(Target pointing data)

┄┄┄┄┄┄

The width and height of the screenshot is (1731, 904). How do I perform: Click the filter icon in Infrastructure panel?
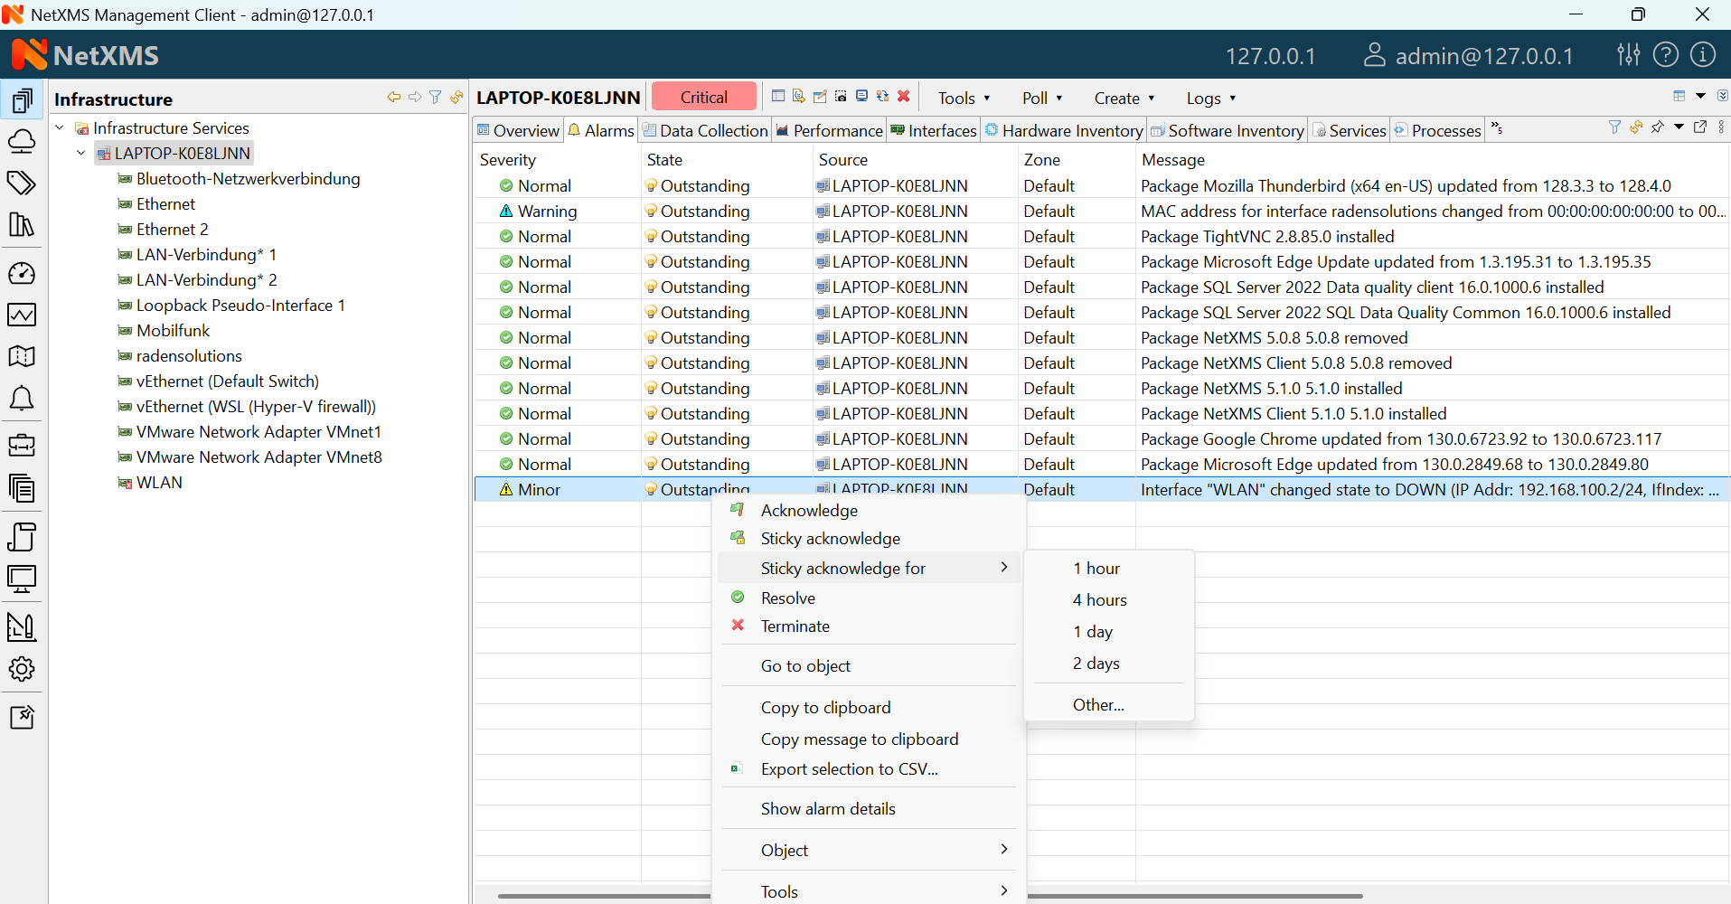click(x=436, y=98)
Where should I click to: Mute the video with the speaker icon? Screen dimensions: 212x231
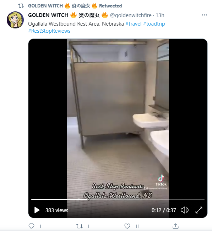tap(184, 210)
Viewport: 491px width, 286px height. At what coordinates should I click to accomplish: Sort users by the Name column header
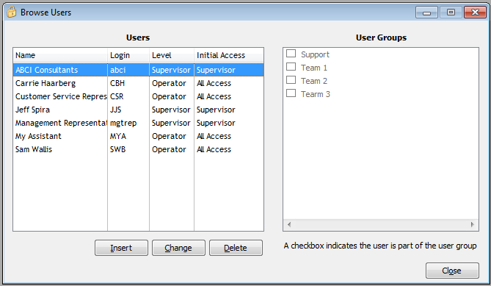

┄┄┄┄┄┄

### EXERCISE REQUIREMENTS
Express the rows above as a numbered list, omitting blank lines and leaving the pictures out of the answer.

### FINAL RESULT
1. The width and height of the screenshot is (1731, 904). How do I perform: Click the filter icon in Infrastructure panel?
2. click(x=436, y=98)
3. Where should I click to: Mute the video with the speaker icon? Screen dimensions: 212x231
4. tap(184, 210)
5. Viewport: 491px width, 286px height. At what coordinates should I click to accomplish: Sort users by the Name column header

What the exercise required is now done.